There are arguments that it is a sign Beijing is preparing for a Taiwan conflict to escalate into a larger one. There’s also conjecture that China is producing so many missiles, they’re in need of more launch platforms, hence the appearance of them on a container ship:

It looks like the Chinese vessel is part of testing stages with an eye towards potentially converting cargo ships in the case the need arises during conflict.

But the possibilities are endless with many speculating how launchers hidden in cargo could be used in a devastating attack:

I’m no military expert but it doesn’t seem China needs to sneak attack its way to a military victory in East Asia. Its preference is to let its economic power do its conquering.
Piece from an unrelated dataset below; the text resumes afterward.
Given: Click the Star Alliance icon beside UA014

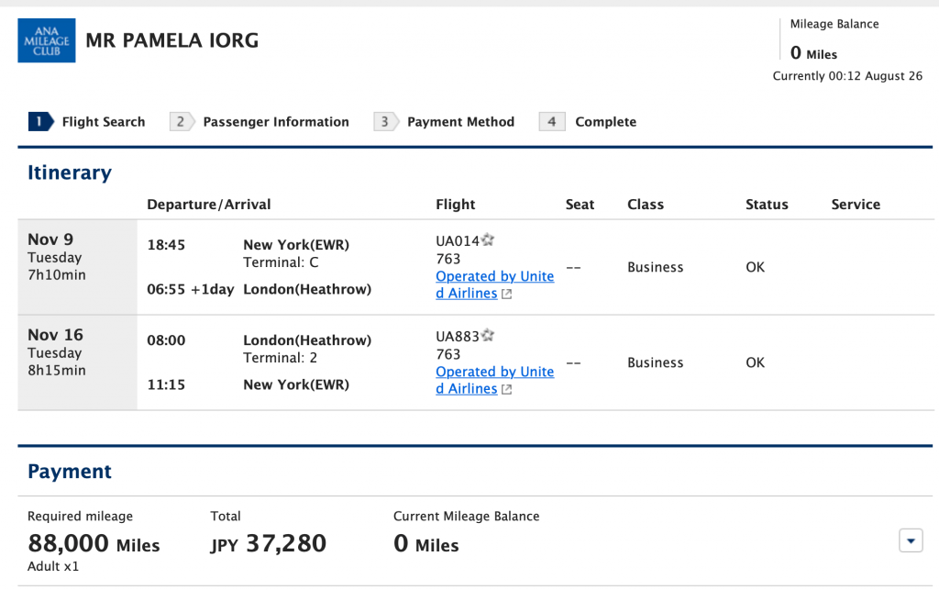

It’s also unclear why China, which benefits from calm global trade, would want to turn itself into a pariah by using a container ship to sneak attack a military base or elsewhere. That’s a one-off move with long-term negative consequences. That type of behavior is more up the alley of the US and its proxies.

But here’s a thought: perhaps the Chinese see the current trajectory of global shipping becoming part of the battlefield. They’re not the ones initiating it, but like other nations, feel the need to respond.

Former US Assistant Secretary of Defense Chas Freeman was on Glenn Diesen the other day talking about how the US and its vassals are putting an end to freedom of navigation:

We are entering a world in which the rule of law, the rules found order based on consensus of international participants is disappearing, if it has not already disappeared.

And we’re back to the 18th or 17th century in terms of piracy on the high seas actions undertaken with no legal justification no reciprocity of rules no enforcement of regulations no norms that govern the action of sovereign states or for that matter non-state actors

With the United States of Pirates hijacking ships and trying to take control over global ports and chokepoint shipping lanes, would it be surprising if the Chinese are taking precautionary measures? Or are they to sit back and allow this to happen to their ships?

The US has been doing its best to incorporate global shipping into the third world war we’re approaching—if not already in—and Washington is succeeding. Freight rates are high and volatile amid costly reroutings and tariffs disrupting trade flows.

If weaponized tariffs being used as bargaining chips in non-economic discussions were the opening gun in this new chapter of confrontation, we’re already well into the remainder of the race.

The fight for control of the Panama Canal and other global ports continues, the US enacted port fees for Chinese owned and operated and Chinese-built ships but after a few weeks suspended them for one year, Ansar Allah doing its best to enforce the Genocide Convention and impose a Red Sea blockade on commercial vessels aiding Israel’s genocide in Gaza, and the US piracy and murder in the Caribbean and Eastern Pacific.

We’ve seen new terms, such as “shadow fleet” and “narcoterrorist” become commonplace in an effort for Washington and the West to craft new unilateral laws of the sea.

Let’s not forget the Ukrainians, with the blessing of US-led NATO, hitting Russian tankers (of the “shadow fleet”) with submersible drones in the Black Sea and even the Mediterranean.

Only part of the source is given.